Introduction: Renal denervation has been shown to be effective in patients with hypertension. Recently, we found that afferent renal neurons show a distinctive feature, exhibiting predominantly a sustained firing upon current injection due to a specific expression of TTX resistant Na-channels. So far, the activity of these specific sensory neurons in hypertension is unclear. Hence we wanted to test the hypothesis that the firing pattern of renal afferent neurons is altered in the 2K/1C model of hypertension. Methods: Hypertension was induced by unilateral clipping of the renal artery in Sprague Dawley rats 3 weeks prior to experiments. Blood pressure was confirmed by an intraarterial measurement. Retrograde labelling (DiI) allowed the identification of renal afferent neurons in the Dorsal root ganglion (DRG Th11-L2).
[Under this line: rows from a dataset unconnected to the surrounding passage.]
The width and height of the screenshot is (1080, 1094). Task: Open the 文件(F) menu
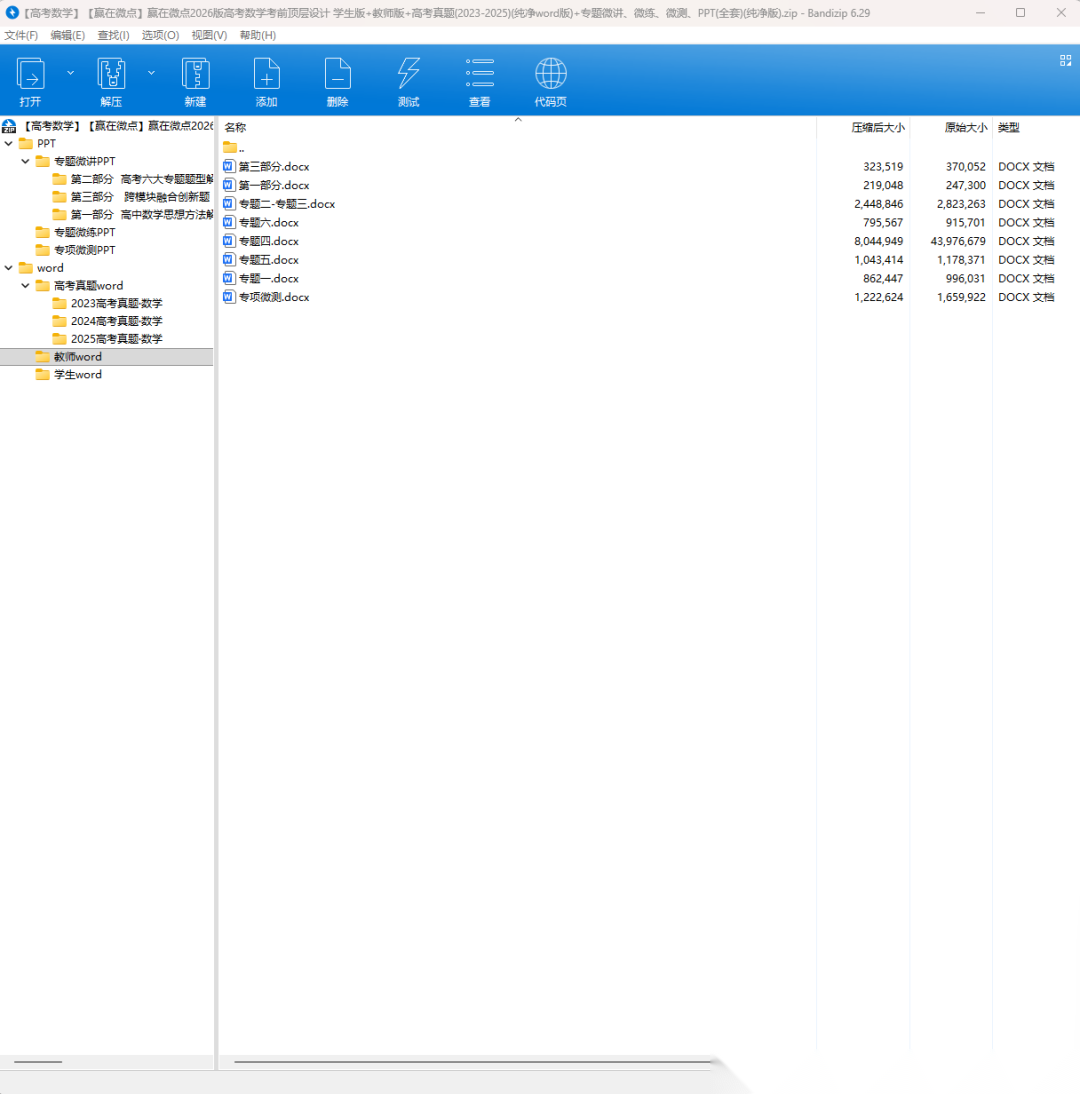coord(21,35)
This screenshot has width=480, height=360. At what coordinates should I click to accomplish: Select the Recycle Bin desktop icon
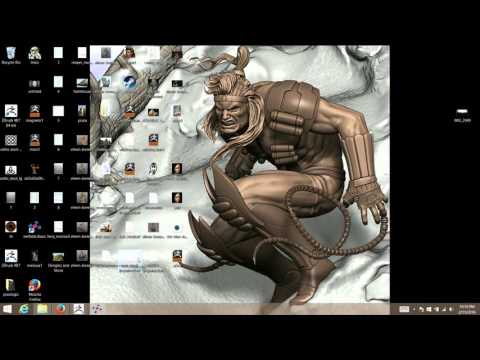pos(11,55)
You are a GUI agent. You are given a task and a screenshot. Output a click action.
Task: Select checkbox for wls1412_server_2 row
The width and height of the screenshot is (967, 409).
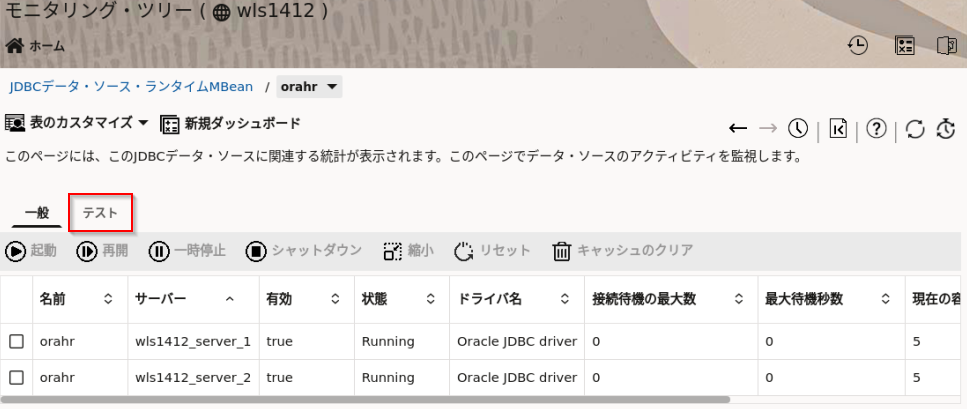(x=16, y=377)
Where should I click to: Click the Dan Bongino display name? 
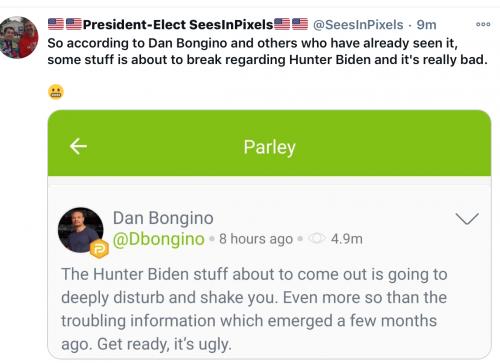[163, 218]
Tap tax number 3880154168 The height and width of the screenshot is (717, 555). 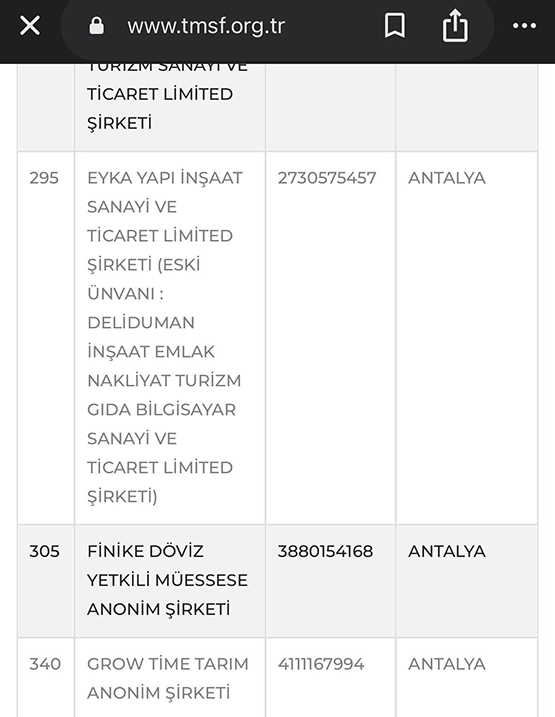coord(326,551)
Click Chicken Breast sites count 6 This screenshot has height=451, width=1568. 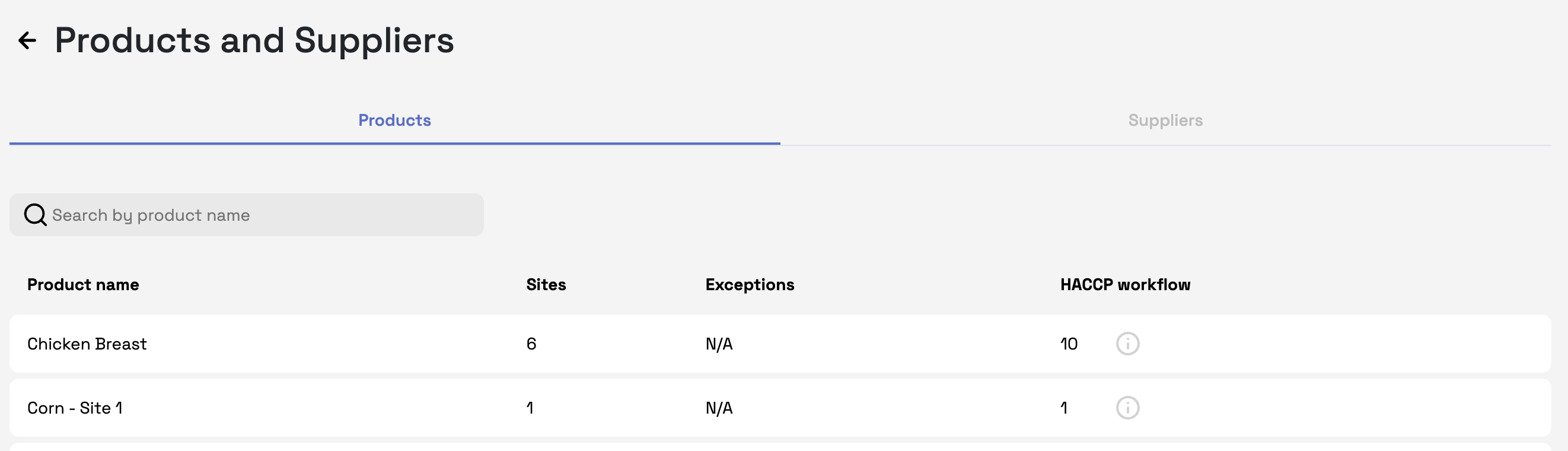point(531,344)

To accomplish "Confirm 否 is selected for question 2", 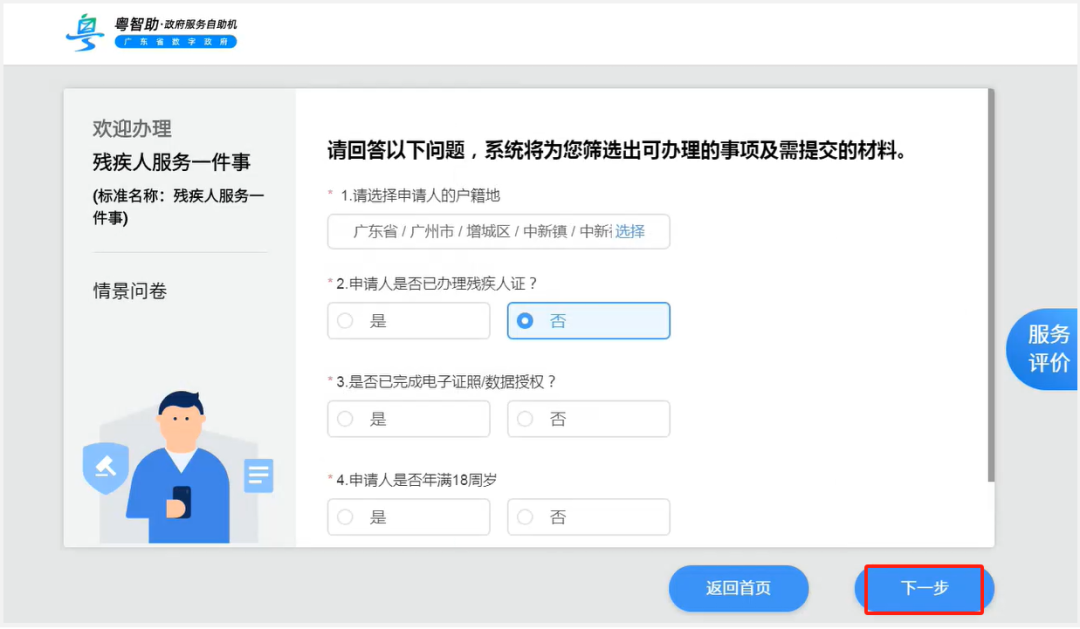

Current clamp was used to characterize neurons as “tonic”, i.e. sustained action potential (AP) firing or “phasic”, i.e. <5 APs according to their firing upon current injections. Electrophysiological parameters and AP properties were determined in neurons of hypertensive animals and controls. Renal morphology was investigated. Results: Renal DRG neurons of hypertensive animals (n=88) showed a significant decrease in tonic firing pattern compared to controls (n=84) (44.3% [39/88] vs. 59.5% [50/84], p< 0.05). Current Clamp analysis revealed no significant change in action potential shape in hypertensive animals (overshoot, firing threshold, AP- duration). Tonic cells revealed a higher capacity in hypertensive rats (124pF vs. 87.8pF, p<0.01), all other parameters (resting potential, resistances) were equal in both groups. No differences in renal pathomorphology could be observed between clipped and non-clipped kidney in hypertensive animals. (BP: 187.5 mmHg versus controls: 106.5mmHg) Conclusion: Hence the excitability of afferent renal neurons in a model of renovascular hypertension is significantly altered, as renal afferent DRG neurons exhibit less sustained firing upon stimulation. Sustained high blood pressure is possibly rather characterized by a generally decreased afferent renal activity with impaired sympathoinhibition than by activated sympathoexcitatory fibers from the clipped kidney.